Activity -
Every entry below needs to be repeated exactly as written.

[Stored items from a collection]
**********

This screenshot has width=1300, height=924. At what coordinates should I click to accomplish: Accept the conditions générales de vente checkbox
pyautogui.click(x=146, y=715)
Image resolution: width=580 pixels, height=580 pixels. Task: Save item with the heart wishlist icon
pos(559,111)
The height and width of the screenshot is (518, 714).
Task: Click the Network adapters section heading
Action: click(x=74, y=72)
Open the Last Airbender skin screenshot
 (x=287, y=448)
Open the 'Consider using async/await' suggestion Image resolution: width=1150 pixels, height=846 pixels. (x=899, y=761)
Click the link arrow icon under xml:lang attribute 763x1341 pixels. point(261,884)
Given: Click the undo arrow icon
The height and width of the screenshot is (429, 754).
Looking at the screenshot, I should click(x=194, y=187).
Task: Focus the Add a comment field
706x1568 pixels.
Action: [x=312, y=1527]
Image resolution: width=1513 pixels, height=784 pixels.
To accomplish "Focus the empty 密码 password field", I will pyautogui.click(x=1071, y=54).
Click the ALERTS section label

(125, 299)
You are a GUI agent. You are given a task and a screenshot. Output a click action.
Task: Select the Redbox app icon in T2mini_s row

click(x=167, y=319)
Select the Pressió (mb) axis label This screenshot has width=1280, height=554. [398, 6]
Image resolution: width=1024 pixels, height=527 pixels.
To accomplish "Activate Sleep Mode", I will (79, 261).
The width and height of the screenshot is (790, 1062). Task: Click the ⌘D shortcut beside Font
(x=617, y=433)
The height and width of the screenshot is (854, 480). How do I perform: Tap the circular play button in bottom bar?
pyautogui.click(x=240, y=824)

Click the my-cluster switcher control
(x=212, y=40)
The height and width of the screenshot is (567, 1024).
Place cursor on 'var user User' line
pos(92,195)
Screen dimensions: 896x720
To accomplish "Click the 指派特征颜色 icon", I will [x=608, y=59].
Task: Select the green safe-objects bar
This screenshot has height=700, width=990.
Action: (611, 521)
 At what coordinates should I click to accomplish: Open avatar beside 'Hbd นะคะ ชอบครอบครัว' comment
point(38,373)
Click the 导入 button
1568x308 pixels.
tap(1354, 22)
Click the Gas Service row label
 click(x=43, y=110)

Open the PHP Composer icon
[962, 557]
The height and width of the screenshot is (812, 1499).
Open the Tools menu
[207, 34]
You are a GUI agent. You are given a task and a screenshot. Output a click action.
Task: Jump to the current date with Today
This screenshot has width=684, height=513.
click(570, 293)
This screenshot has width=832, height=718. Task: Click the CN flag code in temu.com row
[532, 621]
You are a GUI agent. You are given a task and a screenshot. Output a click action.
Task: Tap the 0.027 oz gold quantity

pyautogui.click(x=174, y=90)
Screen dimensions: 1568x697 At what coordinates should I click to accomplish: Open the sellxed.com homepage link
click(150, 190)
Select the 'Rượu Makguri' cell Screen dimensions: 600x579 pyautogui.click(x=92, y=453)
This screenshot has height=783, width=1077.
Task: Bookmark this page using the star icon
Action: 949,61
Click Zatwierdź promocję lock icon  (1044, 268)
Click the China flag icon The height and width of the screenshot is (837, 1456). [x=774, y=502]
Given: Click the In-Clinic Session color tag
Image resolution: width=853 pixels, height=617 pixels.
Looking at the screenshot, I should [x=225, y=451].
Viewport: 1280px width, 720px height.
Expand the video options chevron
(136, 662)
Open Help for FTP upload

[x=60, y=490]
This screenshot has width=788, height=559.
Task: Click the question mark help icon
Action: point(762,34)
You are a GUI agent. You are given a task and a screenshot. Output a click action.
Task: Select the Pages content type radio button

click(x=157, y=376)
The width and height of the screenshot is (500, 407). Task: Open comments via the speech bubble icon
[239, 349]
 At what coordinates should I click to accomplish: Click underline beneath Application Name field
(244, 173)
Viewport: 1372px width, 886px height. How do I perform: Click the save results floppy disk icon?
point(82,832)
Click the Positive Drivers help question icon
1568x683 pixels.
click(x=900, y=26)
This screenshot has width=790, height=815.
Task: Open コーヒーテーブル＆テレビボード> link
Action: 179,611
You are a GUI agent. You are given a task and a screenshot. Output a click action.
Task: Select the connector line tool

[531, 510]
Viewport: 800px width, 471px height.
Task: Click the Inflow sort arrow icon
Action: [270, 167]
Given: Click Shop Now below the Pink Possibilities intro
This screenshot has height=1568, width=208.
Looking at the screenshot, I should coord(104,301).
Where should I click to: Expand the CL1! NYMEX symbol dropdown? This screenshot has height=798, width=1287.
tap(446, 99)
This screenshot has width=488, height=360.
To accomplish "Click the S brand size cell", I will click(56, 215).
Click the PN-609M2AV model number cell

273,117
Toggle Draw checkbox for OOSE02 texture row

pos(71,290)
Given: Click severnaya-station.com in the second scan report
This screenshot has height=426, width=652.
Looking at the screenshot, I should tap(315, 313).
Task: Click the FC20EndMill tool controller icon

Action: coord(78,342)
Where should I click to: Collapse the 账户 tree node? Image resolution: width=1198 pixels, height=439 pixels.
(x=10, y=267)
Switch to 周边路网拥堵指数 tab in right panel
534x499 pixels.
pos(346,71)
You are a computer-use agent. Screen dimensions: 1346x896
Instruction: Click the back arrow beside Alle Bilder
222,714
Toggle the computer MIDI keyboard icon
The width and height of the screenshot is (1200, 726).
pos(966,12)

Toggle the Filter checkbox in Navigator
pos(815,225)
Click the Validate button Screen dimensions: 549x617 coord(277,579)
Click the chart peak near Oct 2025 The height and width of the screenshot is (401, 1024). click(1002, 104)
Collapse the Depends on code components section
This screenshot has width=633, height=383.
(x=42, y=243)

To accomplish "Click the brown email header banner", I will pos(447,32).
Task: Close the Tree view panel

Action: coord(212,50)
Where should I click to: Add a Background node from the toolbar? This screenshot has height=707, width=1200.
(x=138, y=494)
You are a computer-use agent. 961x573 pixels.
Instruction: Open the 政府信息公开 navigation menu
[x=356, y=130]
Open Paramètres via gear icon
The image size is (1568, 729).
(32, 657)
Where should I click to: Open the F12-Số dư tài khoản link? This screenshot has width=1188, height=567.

**********

Answer space -
This screenshot has width=1300, height=924. At what coordinates should I click to accomplish: Accept the conditions générales de vente checkbox
pyautogui.click(x=146, y=715)
Image resolution: width=580 pixels, height=580 pixels. Task: Save item with the heart wishlist icon
pos(559,111)
The height and width of the screenshot is (518, 714).
Task: Click the Network adapters section heading
Action: click(x=74, y=72)
Open the Last Airbender skin screenshot
 (x=287, y=448)
Open the 'Consider using async/await' suggestion Image resolution: width=1150 pixels, height=846 pixels. (x=899, y=761)
Click the link arrow icon under xml:lang attribute 763x1341 pixels. point(261,884)
Given: Click the undo arrow icon
The height and width of the screenshot is (429, 754).
Looking at the screenshot, I should click(x=194, y=187).
Task: Focus the Add a comment field
706x1568 pixels.
Action: [x=312, y=1527]
Image resolution: width=1513 pixels, height=784 pixels.
To accomplish "Focus the empty 密码 password field", I will pyautogui.click(x=1071, y=54).
Click the ALERTS section label

(125, 299)
You are a GUI agent. You are given a task and a screenshot. Output a click action.
Task: Select the Redbox app icon in T2mini_s row

click(x=167, y=319)
Select the Pressió (mb) axis label This screenshot has width=1280, height=554. [398, 6]
Image resolution: width=1024 pixels, height=527 pixels.
To accomplish "Activate Sleep Mode", I will (79, 261).
The width and height of the screenshot is (790, 1062). Task: Click the ⌘D shortcut beside Font
(x=617, y=433)
The height and width of the screenshot is (854, 480). How do I perform: Tap the circular play button in bottom bar?
pyautogui.click(x=240, y=824)

Click the my-cluster switcher control
(x=212, y=40)
The height and width of the screenshot is (567, 1024).
Place cursor on 'var user User' line
pos(92,195)
Screen dimensions: 896x720
To accomplish "Click the 指派特征颜色 icon", I will [x=608, y=59].
Task: Select the green safe-objects bar
This screenshot has height=700, width=990.
Action: (611, 521)
 At what coordinates should I click to accomplish: Open avatar beside 'Hbd นะคะ ชอบครอบครัว' comment
point(38,373)
Click the 导入 button
1568x308 pixels.
tap(1354, 22)
Click the Gas Service row label
 click(x=43, y=110)

Open the PHP Composer icon
[962, 557]
The height and width of the screenshot is (812, 1499).
Open the Tools menu
[207, 34]
You are a GUI agent. You are given a task and a screenshot. Output a click action.
Task: Jump to the current date with Today
This screenshot has width=684, height=513.
click(570, 293)
This screenshot has width=832, height=718. Task: Click the CN flag code in temu.com row
[532, 621]
You are a GUI agent. You are given a task and a screenshot. Output a click action.
Task: Tap the 0.027 oz gold quantity

pyautogui.click(x=174, y=90)
Screen dimensions: 1568x697 At what coordinates should I click to accomplish: Open the sellxed.com homepage link
click(150, 190)
Select the 'Rượu Makguri' cell Screen dimensions: 600x579 pyautogui.click(x=92, y=453)
This screenshot has height=783, width=1077.
Task: Bookmark this page using the star icon
Action: 949,61
Click Zatwierdź promocję lock icon  (1044, 268)
Click the China flag icon The height and width of the screenshot is (837, 1456). [x=774, y=502]
Given: Click the In-Clinic Session color tag
Image resolution: width=853 pixels, height=617 pixels.
Looking at the screenshot, I should [x=225, y=451].
Viewport: 1280px width, 720px height.
Expand the video options chevron
(136, 662)
Open Help for FTP upload

[x=60, y=490]
This screenshot has width=788, height=559.
Task: Click the question mark help icon
Action: point(762,34)
You are a GUI agent. You are given a task and a screenshot. Output a click action.
Task: Select the Pages content type radio button

click(x=157, y=376)
The width and height of the screenshot is (500, 407). Task: Open comments via the speech bubble icon
[239, 349]
 At what coordinates should I click to accomplish: Click underline beneath Application Name field
(244, 173)
Viewport: 1372px width, 886px height. How do I perform: Click the save results floppy disk icon?
point(82,832)
Click the Positive Drivers help question icon
1568x683 pixels.
click(x=900, y=26)
This screenshot has width=790, height=815.
Task: Open コーヒーテーブル＆テレビボード> link
Action: 179,611
You are a GUI agent. You are given a task and a screenshot. Output a click action.
Task: Select the connector line tool

[531, 510]
Viewport: 800px width, 471px height.
Task: Click the Inflow sort arrow icon
Action: [270, 167]
Given: Click Shop Now below the Pink Possibilities intro
This screenshot has height=1568, width=208.
Looking at the screenshot, I should coord(104,301).
Where should I click to: Expand the CL1! NYMEX symbol dropdown? This screenshot has height=798, width=1287.
tap(446, 99)
This screenshot has width=488, height=360.
To accomplish "Click the S brand size cell", I will click(56, 215).
Click the PN-609M2AV model number cell

273,117
Toggle Draw checkbox for OOSE02 texture row

pos(71,290)
Given: Click severnaya-station.com in the second scan report
This screenshot has height=426, width=652.
Looking at the screenshot, I should tap(315, 313).
Task: Click the FC20EndMill tool controller icon

Action: coord(78,342)
Where should I click to: Collapse the 账户 tree node? Image resolution: width=1198 pixels, height=439 pixels.
(x=10, y=267)
Switch to 周边路网拥堵指数 tab in right panel
534x499 pixels.
pos(346,71)
You are a computer-use agent. Screen dimensions: 1346x896
Instruction: Click the back arrow beside Alle Bilder
222,714
Toggle the computer MIDI keyboard icon
The width and height of the screenshot is (1200, 726).
pos(966,12)

Toggle the Filter checkbox in Navigator
pos(815,225)
Click the Validate button Screen dimensions: 549x617 coord(277,579)
Click the chart peak near Oct 2025 The height and width of the screenshot is (401, 1024). click(1002, 104)
Collapse the Depends on code components section
This screenshot has width=633, height=383.
(x=42, y=243)

To accomplish "Click the brown email header banner", I will pos(447,32).
Task: Close the Tree view panel

Action: coord(212,50)
Where should I click to: Add a Background node from the toolbar? This screenshot has height=707, width=1200.
(x=138, y=494)
You are a computer-use agent. 961x573 pixels.
Instruction: Open the 政府信息公开 navigation menu
[x=356, y=130]
Open Paramètres via gear icon
The image size is (1568, 729).
(32, 657)
Where should I click to: Open the F12-Số dư tài khoản link? This screenshot has width=1188, height=567.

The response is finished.